Our role is not simply to suggest equipment or provide lists of strategies. It is to help make sense of what is being seen. To notice patterns in body awareness, balance and movement, praxis, attention, arousal, and participation. To support a shift in thinking from “what can we give this child?” to “what is happening for this child, and how can we respond in a way that supports real participation?”

This is why sensory integration is everyone’s business.

Not because everyone needs to become a specialist, but because everyone has a role in noticing how sensory experiences shape access, comfort, communication, and belonging.

Teachers bring their daily observations and relational knowledge.
Families bring lived experience and deep understanding.
Children bring their own felt sense of the world, even when words are hard to find.
Therapists bring frameworks, assessments, and a way of connecting patterns to participation.
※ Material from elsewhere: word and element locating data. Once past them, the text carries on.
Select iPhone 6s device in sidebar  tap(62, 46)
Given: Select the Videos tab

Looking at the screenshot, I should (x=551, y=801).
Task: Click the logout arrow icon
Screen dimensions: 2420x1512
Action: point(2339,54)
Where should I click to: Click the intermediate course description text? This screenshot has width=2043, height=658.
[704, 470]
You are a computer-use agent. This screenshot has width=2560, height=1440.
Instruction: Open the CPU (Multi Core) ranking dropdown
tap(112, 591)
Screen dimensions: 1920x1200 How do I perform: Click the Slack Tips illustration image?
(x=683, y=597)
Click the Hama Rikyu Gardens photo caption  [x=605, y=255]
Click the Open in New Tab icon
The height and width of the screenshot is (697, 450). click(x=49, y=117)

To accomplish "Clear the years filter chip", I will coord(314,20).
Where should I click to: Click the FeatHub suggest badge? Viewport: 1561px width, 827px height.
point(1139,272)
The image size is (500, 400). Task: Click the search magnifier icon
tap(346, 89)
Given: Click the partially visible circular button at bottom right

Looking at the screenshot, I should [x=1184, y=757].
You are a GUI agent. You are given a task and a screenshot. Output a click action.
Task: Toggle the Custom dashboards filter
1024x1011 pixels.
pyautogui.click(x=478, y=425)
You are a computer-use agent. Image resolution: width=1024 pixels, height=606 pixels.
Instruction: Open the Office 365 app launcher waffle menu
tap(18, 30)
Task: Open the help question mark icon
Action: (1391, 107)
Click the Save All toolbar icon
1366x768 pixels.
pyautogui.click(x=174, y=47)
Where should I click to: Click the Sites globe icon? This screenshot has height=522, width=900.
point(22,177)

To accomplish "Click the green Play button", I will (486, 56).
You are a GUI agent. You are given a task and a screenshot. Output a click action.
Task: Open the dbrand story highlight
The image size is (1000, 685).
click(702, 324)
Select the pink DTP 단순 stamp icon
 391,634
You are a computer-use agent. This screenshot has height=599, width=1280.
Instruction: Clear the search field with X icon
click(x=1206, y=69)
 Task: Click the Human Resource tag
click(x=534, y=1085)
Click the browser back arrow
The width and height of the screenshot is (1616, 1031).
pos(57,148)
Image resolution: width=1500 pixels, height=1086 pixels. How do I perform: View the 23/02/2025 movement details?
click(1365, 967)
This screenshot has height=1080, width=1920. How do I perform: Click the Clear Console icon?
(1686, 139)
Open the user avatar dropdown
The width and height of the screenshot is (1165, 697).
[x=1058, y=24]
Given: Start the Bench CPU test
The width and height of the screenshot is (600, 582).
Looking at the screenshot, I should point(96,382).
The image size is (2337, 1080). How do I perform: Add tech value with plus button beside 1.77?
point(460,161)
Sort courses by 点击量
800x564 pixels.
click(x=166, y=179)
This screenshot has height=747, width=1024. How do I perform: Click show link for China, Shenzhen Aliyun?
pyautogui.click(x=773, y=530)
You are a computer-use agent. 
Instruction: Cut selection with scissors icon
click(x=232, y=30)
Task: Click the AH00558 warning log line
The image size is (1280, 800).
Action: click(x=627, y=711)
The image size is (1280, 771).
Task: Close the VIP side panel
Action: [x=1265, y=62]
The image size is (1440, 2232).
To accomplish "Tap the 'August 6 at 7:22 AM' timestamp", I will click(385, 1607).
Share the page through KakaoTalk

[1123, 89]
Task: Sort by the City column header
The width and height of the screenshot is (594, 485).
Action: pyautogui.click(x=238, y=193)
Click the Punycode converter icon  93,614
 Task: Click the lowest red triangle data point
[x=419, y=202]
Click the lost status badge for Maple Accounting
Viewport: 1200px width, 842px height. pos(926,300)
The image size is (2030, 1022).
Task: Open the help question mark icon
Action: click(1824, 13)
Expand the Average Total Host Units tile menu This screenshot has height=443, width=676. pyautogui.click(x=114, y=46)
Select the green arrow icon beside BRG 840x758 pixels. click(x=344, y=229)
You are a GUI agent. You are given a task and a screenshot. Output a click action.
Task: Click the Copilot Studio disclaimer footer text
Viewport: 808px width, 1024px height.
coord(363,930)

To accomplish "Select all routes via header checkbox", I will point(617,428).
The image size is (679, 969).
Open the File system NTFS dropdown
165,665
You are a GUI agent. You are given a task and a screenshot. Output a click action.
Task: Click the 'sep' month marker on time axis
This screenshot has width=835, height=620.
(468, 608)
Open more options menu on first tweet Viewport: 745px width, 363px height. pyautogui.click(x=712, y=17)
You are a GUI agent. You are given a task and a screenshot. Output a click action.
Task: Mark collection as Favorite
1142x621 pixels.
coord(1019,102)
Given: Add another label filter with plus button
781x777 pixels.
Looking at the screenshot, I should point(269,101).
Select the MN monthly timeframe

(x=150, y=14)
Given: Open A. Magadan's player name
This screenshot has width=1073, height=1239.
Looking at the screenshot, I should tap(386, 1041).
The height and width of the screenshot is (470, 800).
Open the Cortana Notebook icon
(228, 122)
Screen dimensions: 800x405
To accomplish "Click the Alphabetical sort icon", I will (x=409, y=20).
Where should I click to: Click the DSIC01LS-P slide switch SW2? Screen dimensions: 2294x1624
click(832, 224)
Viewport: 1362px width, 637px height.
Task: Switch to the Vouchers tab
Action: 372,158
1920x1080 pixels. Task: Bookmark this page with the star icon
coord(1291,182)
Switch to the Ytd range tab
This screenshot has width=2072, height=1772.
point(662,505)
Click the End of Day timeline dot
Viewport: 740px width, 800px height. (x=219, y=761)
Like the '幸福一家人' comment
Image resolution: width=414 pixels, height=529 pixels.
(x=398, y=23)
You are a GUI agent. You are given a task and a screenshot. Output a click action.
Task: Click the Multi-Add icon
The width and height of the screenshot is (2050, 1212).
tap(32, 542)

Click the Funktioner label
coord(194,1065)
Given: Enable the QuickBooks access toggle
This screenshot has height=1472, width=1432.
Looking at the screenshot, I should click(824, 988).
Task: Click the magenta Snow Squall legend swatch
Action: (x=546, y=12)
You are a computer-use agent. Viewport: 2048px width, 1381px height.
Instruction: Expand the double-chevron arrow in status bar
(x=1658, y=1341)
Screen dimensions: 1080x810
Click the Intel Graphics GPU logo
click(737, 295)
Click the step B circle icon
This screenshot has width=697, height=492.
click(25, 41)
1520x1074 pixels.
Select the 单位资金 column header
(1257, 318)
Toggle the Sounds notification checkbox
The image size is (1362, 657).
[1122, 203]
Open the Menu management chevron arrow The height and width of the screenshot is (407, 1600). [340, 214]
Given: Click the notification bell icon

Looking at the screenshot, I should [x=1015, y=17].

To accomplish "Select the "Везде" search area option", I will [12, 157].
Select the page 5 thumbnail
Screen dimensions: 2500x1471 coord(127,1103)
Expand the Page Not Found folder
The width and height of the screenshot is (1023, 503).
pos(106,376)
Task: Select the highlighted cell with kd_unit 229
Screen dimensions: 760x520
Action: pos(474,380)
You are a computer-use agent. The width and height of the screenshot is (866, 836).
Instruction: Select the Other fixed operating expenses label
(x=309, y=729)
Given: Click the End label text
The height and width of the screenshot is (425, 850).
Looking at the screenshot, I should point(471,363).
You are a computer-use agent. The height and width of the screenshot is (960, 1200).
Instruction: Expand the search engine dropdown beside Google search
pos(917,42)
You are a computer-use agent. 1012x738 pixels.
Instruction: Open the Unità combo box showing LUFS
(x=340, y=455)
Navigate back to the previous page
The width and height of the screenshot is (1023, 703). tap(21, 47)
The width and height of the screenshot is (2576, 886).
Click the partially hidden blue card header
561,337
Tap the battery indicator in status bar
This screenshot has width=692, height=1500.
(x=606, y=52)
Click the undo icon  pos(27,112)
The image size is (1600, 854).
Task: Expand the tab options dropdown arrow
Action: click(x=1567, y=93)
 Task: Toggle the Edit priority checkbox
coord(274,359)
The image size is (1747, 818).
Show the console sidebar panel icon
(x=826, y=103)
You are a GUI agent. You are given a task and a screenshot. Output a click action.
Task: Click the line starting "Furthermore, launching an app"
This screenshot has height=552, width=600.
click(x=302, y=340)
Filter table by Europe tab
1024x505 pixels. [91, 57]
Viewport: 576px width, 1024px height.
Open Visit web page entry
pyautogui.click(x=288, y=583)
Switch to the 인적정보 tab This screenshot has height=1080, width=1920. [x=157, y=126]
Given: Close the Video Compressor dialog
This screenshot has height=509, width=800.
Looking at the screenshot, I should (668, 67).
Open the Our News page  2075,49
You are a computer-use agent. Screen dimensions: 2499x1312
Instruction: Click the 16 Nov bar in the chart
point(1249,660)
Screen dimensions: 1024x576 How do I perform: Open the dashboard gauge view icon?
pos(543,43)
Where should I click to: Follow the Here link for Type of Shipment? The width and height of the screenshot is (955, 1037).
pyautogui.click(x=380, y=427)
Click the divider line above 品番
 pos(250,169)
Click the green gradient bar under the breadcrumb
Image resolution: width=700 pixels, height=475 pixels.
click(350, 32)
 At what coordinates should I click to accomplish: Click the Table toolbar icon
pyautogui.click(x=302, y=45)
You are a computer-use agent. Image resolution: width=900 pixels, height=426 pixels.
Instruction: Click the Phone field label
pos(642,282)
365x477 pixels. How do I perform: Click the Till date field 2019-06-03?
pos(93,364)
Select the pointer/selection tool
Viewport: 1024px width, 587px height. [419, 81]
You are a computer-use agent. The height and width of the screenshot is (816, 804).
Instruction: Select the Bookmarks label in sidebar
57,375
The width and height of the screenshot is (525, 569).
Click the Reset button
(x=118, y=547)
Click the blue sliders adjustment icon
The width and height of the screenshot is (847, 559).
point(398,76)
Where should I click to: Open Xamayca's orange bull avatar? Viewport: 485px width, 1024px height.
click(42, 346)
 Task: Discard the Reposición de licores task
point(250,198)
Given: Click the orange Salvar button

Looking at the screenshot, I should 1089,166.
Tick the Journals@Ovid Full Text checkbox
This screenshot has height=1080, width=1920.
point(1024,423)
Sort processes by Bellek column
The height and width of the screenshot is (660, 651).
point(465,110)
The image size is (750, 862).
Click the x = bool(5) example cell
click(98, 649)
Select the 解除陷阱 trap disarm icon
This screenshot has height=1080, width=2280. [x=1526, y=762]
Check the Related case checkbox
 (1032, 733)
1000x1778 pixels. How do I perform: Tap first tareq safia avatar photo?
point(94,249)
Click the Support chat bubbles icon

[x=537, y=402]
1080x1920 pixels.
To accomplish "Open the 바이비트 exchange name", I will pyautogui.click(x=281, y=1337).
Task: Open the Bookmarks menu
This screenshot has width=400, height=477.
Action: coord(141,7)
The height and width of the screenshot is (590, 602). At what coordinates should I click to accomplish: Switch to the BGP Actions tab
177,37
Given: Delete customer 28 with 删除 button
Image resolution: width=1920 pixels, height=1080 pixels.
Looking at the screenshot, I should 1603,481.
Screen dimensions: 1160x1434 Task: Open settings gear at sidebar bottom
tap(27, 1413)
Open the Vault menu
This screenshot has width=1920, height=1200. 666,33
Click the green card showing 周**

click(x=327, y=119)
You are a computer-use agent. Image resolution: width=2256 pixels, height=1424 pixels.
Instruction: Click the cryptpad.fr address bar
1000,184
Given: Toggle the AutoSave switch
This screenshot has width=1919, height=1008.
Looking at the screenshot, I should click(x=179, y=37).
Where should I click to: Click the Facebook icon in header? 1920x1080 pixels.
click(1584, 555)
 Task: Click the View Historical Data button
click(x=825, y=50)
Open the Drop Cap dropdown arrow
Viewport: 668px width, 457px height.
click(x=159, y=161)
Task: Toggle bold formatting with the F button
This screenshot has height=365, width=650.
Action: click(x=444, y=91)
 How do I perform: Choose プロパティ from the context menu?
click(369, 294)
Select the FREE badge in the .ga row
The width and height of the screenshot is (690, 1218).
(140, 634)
It is in bringing these perspectives together that understanding grows.

For schools, this means sensory provision is not just about resources. It is about culture.

It is about curiosity.

For therapists, it means being present in ways that feel useful and accessible.

This moment offers both opportunity and responsibility.

The opportunity is that sensory language is becoming more visible. Schools are open to thinking differently about participation, regulation, and environment. That creates space for meaningful conversations.

The responsibility is to ensure that sensory work does not become diluted. That it does not become everything and nothing at the same time.

Perhaps the real invitation is this.

Not to ask who owns this work, but how we hold it together.

When sensory integration becomes everyone’s business, it is no longer hidden. It becomes part of how we understand learning. Part of how we support wellbeing. Part of how we create spaces where children can take part, in ways that feel possible and meaningful.

And in that shift, children are more likely to be met not just with tools, but with understanding.